Make an exact copy of all the data.

**EXTRACTED MATERIAL**
○ ○ ○
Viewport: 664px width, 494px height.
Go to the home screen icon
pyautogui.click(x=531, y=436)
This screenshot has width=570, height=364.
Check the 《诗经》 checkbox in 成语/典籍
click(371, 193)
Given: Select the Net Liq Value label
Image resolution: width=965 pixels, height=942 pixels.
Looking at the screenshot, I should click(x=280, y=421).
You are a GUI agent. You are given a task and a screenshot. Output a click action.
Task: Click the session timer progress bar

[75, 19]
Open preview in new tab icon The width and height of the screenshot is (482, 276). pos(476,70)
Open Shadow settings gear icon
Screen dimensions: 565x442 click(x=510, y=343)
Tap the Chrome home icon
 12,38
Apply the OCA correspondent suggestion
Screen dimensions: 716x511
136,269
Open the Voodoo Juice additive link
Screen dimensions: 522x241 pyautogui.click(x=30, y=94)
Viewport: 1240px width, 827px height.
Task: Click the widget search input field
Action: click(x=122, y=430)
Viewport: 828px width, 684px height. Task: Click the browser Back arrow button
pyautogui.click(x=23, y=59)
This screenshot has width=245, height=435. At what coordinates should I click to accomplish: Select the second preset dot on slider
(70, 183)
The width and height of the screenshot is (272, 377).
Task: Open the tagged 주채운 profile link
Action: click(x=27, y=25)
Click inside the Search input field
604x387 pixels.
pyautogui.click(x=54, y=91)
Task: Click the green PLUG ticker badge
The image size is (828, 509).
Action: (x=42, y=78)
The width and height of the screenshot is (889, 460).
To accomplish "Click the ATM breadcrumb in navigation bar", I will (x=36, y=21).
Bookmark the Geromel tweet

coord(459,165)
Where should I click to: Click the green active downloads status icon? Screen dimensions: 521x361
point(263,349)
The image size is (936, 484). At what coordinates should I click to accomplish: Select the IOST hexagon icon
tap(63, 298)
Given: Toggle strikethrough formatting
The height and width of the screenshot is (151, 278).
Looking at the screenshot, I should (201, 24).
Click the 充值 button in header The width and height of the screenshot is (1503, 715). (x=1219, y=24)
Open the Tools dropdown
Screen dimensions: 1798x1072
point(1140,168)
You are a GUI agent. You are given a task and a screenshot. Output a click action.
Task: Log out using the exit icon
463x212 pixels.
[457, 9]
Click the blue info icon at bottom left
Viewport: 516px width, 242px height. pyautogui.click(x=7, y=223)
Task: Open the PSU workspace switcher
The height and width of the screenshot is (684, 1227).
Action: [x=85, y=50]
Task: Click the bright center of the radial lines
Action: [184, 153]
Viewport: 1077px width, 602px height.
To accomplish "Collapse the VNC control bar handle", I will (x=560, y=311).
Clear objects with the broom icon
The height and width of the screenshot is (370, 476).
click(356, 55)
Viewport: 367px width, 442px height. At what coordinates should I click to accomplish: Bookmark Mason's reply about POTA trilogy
○ ○ ○
**OUTPUT OF THE TASK**
Viewport: 664px width, 494px height.
Go to the home screen icon
pyautogui.click(x=531, y=436)
This screenshot has width=570, height=364.
Check the 《诗经》 checkbox in 成语/典籍
click(371, 193)
Given: Select the Net Liq Value label
Image resolution: width=965 pixels, height=942 pixels.
Looking at the screenshot, I should click(x=280, y=421).
You are a GUI agent. You are given a task and a screenshot. Output a click action.
Task: Click the session timer progress bar

[75, 19]
Open preview in new tab icon The width and height of the screenshot is (482, 276). pos(476,70)
Open Shadow settings gear icon
Screen dimensions: 565x442 click(x=510, y=343)
Tap the Chrome home icon
 12,38
Apply the OCA correspondent suggestion
Screen dimensions: 716x511
136,269
Open the Voodoo Juice additive link
Screen dimensions: 522x241 pyautogui.click(x=30, y=94)
Viewport: 1240px width, 827px height.
Task: Click the widget search input field
Action: click(x=122, y=430)
Viewport: 828px width, 684px height. Task: Click the browser Back arrow button
pyautogui.click(x=23, y=59)
This screenshot has width=245, height=435. At what coordinates should I click to accomplish: Select the second preset dot on slider
(70, 183)
The width and height of the screenshot is (272, 377).
Task: Open the tagged 주채운 profile link
Action: click(x=27, y=25)
Click inside the Search input field
604x387 pixels.
pyautogui.click(x=54, y=91)
Task: Click the green PLUG ticker badge
The image size is (828, 509).
Action: (x=42, y=78)
The width and height of the screenshot is (889, 460).
To accomplish "Click the ATM breadcrumb in navigation bar", I will (x=36, y=21).
Bookmark the Geromel tweet

coord(459,165)
Where should I click to: Click the green active downloads status icon? Screen dimensions: 521x361
point(263,349)
The image size is (936, 484). At what coordinates should I click to accomplish: Select the IOST hexagon icon
tap(63, 298)
Given: Toggle strikethrough formatting
The height and width of the screenshot is (151, 278).
Looking at the screenshot, I should (201, 24).
Click the 充值 button in header The width and height of the screenshot is (1503, 715). (x=1219, y=24)
Open the Tools dropdown
Screen dimensions: 1798x1072
point(1140,168)
You are a GUI agent. You are given a task and a screenshot. Output a click action.
Task: Log out using the exit icon
463x212 pixels.
[457, 9]
Click the blue info icon at bottom left
Viewport: 516px width, 242px height. pyautogui.click(x=7, y=223)
Task: Open the PSU workspace switcher
The height and width of the screenshot is (684, 1227).
Action: [x=85, y=50]
Task: Click the bright center of the radial lines
Action: [184, 153]
Viewport: 1077px width, 602px height.
To accomplish "Collapse the VNC control bar handle", I will (x=560, y=311).
Clear objects with the broom icon
The height and width of the screenshot is (370, 476).
click(356, 55)
Viewport: 367px width, 442px height. At what coordinates should I click to accomplish: Bookmark Mason's reply about POTA trilogy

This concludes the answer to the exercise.